Work order » Using the data below, return all lines in which "screenshot" appears.

Dataset entries

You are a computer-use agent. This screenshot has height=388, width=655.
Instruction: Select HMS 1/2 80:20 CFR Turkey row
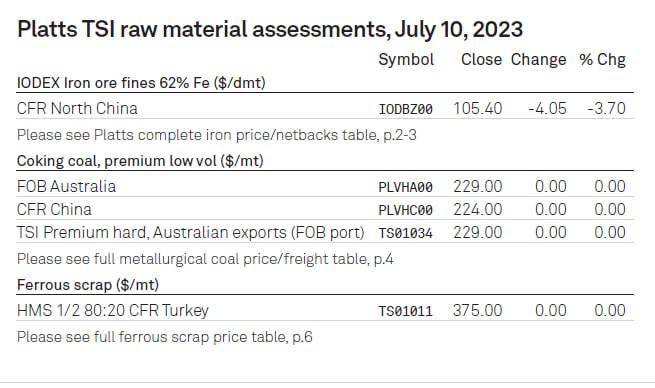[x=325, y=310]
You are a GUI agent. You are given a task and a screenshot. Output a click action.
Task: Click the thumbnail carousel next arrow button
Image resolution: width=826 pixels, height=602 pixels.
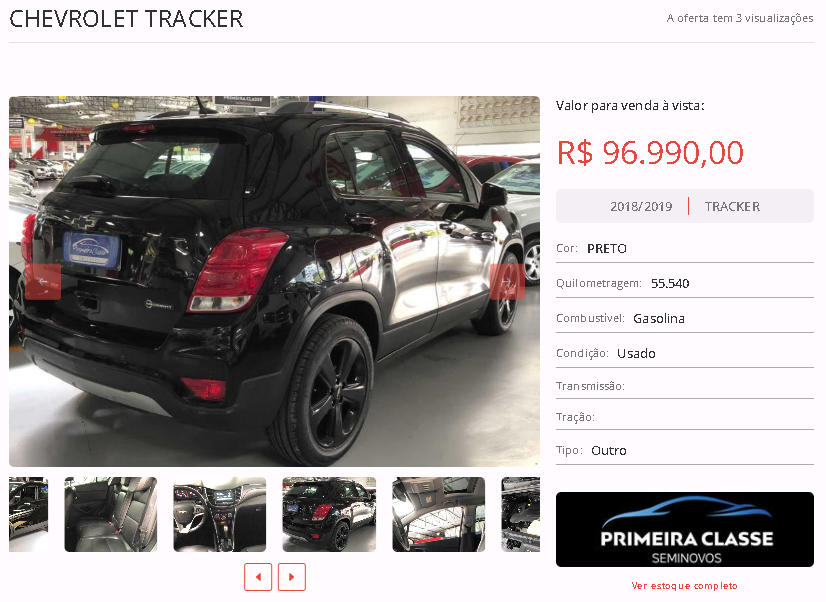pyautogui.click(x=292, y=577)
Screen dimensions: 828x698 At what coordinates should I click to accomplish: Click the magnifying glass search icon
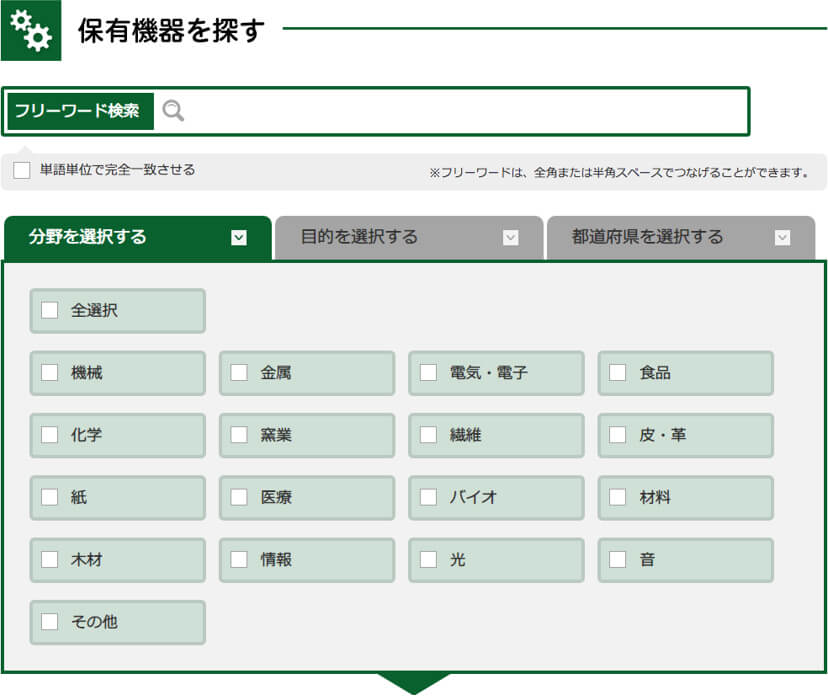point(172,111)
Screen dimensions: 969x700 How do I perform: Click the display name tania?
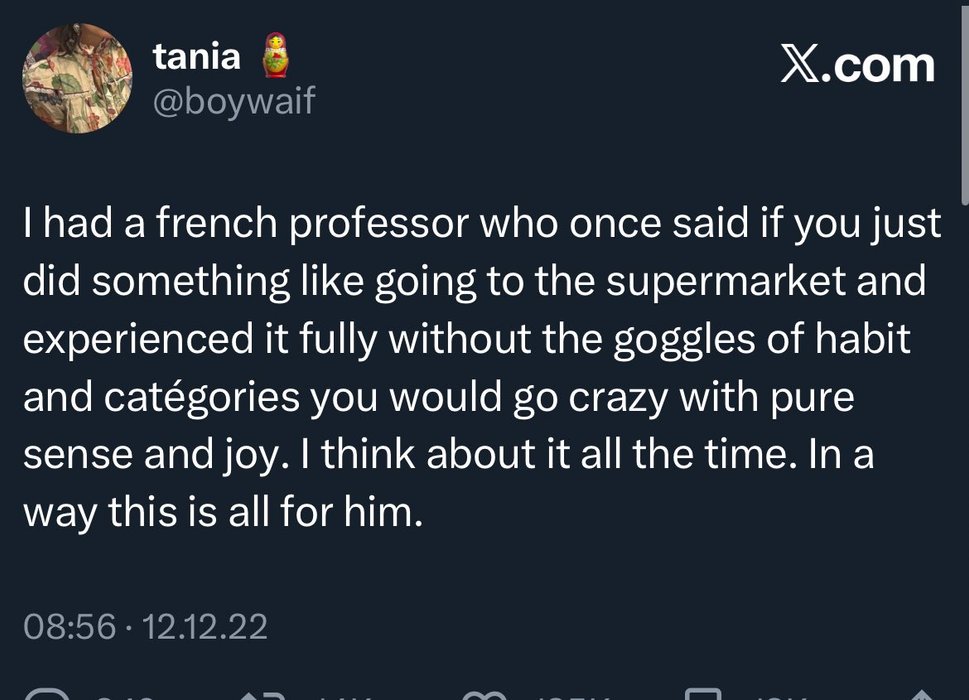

Result for this exercise »
You are a computer-use agent. This screenshot has height=388, width=655.
You are a GUI agent. You are given a task and a screenshot. Output a click action.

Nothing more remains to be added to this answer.